[Exercise]:
Below is some data. Retype exactly the lines starting at the one with "[Whatsapp] (143, 2525)" and ending at the one with "<retour (49, 957)".

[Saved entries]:
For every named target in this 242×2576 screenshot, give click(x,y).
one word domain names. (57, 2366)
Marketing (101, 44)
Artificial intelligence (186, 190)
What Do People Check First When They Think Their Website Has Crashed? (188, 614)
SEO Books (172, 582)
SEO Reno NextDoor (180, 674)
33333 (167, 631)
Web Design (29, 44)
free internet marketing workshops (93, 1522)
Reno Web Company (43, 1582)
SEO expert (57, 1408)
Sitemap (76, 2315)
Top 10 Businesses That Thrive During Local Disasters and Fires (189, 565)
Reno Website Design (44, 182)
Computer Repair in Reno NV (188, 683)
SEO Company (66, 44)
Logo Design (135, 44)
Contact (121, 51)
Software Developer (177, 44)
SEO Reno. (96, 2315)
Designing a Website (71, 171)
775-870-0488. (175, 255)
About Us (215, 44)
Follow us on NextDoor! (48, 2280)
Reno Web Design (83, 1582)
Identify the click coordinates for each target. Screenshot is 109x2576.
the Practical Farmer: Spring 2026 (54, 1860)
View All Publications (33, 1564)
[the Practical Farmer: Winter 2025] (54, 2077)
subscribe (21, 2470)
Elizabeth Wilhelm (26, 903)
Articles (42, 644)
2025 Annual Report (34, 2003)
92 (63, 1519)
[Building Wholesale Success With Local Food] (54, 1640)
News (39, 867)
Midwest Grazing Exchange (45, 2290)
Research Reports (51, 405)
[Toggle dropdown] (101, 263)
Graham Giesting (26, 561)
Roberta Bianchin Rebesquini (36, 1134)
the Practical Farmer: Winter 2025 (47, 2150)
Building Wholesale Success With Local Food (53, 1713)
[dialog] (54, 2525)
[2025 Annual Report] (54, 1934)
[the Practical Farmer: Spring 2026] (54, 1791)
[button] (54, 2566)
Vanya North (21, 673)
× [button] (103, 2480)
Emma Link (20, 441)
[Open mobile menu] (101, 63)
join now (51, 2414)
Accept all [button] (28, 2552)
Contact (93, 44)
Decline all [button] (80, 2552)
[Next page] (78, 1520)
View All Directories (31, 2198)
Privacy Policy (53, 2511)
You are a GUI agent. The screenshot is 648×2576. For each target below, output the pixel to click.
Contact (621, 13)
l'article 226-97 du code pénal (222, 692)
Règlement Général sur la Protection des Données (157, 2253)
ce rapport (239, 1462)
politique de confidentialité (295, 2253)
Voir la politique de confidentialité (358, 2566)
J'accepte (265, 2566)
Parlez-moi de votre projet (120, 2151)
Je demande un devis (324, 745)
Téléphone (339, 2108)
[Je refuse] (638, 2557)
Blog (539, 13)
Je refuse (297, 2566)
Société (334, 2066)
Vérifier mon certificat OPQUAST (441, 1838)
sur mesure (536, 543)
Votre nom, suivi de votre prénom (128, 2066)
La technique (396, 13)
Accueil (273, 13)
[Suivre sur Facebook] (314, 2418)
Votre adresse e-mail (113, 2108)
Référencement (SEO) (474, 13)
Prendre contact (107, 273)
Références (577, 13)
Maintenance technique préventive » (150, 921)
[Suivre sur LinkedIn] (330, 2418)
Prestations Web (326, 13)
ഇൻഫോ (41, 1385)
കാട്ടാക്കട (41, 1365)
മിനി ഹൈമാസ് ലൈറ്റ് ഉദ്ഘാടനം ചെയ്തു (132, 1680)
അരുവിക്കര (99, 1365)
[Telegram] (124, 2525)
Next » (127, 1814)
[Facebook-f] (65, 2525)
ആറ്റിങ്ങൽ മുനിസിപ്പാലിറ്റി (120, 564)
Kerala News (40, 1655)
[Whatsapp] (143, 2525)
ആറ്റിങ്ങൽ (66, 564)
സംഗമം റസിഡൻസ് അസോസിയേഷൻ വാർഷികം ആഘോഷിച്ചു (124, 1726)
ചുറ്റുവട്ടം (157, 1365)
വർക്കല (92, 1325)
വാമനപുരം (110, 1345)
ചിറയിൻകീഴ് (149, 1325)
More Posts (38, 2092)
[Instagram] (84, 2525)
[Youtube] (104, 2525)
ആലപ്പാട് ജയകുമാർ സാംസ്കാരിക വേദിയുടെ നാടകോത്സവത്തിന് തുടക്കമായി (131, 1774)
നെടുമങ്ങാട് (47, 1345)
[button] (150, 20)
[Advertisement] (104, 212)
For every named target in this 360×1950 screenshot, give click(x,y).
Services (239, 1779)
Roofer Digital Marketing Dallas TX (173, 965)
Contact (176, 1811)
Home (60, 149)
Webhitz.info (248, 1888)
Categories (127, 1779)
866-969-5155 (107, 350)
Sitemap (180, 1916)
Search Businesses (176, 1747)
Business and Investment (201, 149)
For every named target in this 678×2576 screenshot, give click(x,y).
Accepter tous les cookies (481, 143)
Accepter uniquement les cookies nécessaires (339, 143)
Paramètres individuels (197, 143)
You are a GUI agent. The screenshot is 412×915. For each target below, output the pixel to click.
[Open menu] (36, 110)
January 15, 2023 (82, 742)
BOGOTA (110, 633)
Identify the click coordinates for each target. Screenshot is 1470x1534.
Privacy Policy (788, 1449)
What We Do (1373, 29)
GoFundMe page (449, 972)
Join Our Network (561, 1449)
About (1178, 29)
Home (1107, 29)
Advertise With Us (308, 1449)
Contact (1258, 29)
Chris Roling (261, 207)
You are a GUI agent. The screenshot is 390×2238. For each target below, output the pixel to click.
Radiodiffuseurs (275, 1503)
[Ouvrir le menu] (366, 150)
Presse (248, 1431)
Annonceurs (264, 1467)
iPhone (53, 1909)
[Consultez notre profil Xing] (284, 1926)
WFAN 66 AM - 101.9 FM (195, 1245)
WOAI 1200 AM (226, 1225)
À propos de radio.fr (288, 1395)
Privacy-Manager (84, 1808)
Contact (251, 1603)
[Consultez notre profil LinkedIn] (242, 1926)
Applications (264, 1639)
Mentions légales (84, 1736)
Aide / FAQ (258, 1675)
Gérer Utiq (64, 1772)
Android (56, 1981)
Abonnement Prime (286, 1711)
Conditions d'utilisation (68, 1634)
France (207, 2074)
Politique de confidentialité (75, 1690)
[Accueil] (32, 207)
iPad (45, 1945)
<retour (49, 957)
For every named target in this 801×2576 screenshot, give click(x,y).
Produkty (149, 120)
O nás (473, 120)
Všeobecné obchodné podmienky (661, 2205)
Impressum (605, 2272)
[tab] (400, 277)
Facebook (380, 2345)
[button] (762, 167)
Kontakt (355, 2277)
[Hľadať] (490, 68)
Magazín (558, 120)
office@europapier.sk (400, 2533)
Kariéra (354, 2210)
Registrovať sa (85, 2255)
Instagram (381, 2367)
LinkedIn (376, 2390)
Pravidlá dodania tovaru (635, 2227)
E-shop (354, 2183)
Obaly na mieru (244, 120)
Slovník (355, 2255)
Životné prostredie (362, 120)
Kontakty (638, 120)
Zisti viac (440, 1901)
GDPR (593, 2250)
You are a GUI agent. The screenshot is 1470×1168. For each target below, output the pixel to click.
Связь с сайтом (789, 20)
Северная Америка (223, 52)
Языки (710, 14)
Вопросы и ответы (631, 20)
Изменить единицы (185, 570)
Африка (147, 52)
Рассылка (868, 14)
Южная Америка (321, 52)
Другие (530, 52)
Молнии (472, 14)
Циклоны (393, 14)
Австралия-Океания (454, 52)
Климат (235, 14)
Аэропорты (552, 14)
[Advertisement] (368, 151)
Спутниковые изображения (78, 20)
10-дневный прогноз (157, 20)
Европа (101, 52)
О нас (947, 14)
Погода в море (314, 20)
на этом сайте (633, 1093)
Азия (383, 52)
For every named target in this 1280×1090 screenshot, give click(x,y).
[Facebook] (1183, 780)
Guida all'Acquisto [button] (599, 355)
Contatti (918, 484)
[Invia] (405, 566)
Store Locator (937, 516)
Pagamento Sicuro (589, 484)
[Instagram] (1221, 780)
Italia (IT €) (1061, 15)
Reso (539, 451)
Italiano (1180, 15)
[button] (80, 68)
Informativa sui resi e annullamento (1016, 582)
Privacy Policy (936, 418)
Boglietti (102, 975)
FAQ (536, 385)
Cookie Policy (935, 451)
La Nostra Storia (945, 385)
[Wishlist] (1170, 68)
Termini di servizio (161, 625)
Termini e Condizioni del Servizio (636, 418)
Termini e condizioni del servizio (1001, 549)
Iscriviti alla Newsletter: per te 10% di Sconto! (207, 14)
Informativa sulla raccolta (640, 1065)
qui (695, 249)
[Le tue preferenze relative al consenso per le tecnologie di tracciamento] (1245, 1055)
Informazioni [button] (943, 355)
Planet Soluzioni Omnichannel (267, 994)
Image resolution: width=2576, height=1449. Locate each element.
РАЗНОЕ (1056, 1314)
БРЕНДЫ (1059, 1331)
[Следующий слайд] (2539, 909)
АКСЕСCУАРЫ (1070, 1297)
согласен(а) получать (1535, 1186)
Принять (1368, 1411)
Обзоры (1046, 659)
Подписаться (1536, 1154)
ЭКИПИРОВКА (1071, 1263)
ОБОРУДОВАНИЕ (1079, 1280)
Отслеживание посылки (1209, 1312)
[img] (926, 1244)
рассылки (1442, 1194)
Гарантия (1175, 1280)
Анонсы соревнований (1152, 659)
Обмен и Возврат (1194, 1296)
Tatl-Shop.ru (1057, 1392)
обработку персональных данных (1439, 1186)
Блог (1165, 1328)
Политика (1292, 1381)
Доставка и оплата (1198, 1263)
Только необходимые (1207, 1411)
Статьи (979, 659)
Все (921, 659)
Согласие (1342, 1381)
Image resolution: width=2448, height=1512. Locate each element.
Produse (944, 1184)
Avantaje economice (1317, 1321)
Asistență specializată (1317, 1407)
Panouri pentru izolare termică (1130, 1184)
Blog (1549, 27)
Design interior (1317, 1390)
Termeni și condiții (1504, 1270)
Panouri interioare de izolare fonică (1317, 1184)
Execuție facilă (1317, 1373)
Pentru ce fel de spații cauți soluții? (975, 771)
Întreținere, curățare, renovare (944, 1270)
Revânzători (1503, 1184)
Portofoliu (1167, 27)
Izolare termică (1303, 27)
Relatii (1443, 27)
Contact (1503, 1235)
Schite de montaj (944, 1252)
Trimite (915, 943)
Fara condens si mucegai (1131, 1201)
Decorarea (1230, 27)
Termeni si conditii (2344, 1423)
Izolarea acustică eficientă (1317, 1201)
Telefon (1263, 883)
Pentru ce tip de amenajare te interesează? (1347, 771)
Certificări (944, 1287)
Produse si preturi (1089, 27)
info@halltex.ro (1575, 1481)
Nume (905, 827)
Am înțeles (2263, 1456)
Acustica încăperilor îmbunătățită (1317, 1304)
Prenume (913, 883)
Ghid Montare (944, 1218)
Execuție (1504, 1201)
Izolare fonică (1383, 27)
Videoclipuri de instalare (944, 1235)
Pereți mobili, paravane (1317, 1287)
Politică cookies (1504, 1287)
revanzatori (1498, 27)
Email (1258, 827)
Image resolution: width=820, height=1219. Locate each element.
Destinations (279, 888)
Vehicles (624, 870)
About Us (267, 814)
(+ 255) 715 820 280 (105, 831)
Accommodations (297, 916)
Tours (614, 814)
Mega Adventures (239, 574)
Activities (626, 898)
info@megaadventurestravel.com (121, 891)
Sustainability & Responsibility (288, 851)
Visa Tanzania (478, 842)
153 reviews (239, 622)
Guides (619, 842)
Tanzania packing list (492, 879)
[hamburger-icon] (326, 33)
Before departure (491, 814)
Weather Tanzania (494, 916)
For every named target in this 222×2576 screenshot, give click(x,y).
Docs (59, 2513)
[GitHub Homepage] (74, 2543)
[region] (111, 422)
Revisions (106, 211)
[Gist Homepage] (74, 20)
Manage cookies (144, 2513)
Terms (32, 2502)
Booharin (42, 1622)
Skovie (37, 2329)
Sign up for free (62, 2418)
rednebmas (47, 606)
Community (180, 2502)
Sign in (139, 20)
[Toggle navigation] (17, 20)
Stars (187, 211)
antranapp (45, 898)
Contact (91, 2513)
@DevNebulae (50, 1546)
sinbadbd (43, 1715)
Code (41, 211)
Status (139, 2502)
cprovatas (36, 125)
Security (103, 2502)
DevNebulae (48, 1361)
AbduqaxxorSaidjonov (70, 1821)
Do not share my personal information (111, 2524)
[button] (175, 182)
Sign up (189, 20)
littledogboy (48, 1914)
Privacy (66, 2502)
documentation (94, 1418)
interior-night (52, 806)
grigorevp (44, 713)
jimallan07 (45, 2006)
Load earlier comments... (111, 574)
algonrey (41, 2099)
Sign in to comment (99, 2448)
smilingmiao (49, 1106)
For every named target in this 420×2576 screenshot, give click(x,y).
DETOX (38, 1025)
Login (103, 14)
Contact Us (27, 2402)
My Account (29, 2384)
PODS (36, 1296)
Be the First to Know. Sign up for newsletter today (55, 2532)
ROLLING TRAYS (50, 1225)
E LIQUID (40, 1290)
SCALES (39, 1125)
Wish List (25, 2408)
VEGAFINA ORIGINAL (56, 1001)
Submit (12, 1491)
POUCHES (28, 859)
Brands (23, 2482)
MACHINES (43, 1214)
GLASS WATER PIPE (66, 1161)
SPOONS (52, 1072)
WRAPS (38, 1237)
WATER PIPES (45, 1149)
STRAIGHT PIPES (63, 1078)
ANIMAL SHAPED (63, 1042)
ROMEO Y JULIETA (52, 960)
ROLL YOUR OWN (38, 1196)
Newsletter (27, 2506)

[Answer for this exercise]:
[Whatsapp] (143, 2525)
ആറ്റിങ്ങൽ (66, 564)
സംഗമം റസിഡൻസ് അസോസിയേഷൻ വാർഷികം ആഘോഷിച്ചു (124, 1726)
ചുറ്റുവട്ടം (157, 1365)
വർക്കല (92, 1325)
വാമനപുരം (110, 1345)
ചിറയിൻകീഴ് (149, 1325)
More Posts (38, 2092)
[Instagram] (84, 2525)
[Youtube] (104, 2525)
ആലപ്പാട് ജയകുമാർ സാംസ്കാരിക വേദിയുടെ നാടകോത്സവത്തിന് തുടക്കമായി (131, 1774)
നെടുമങ്ങാട് (47, 1345)
[button] (150, 20)
[Advertisement] (104, 212)
For every named target in this 360×1950 screenshot, give click(x,y).
Services (239, 1779)
Roofer Digital Marketing Dallas TX (173, 965)
Contact (176, 1811)
Home (60, 149)
Webhitz.info (248, 1888)
Categories (127, 1779)
866-969-5155 (107, 350)
Sitemap (180, 1916)
Search Businesses (176, 1747)
Business and Investment (201, 149)
For every named target in this 678×2576 screenshot, give click(x,y).
Accepter tous les cookies (481, 143)
Accepter uniquement les cookies nécessaires (339, 143)
Paramètres individuels (197, 143)
You are a GUI agent. The screenshot is 412×915. For each target below, output the pixel to click.
[Open menu] (36, 110)
January 15, 2023 (82, 742)
BOGOTA (110, 633)
Identify the click coordinates for each target. Screenshot is 1470x1534.
Privacy Policy (788, 1449)
What We Do (1373, 29)
GoFundMe page (449, 972)
Join Our Network (561, 1449)
About (1178, 29)
Home (1107, 29)
Advertise With Us (308, 1449)
Contact (1258, 29)
Chris Roling (261, 207)
You are a GUI agent. The screenshot is 390×2238. For each target below, output the pixel to click.
Radiodiffuseurs (275, 1503)
[Ouvrir le menu] (366, 150)
Presse (248, 1431)
Annonceurs (264, 1467)
iPhone (53, 1909)
[Consultez notre profil Xing] (284, 1926)
WFAN 66 AM - 101.9 FM (195, 1245)
WOAI 1200 AM (226, 1225)
À propos de radio.fr (288, 1395)
Privacy-Manager (84, 1808)
Contact (251, 1603)
[Consultez notre profil LinkedIn] (242, 1926)
Applications (264, 1639)
Mentions légales (84, 1736)
Aide / FAQ (258, 1675)
Gérer Utiq (64, 1772)
Android (56, 1981)
Abonnement Prime (286, 1711)
Conditions d'utilisation (68, 1634)
France (207, 2074)
Politique de confidentialité (75, 1690)
[Accueil] (32, 207)
iPad (45, 1945)
<retour (49, 957)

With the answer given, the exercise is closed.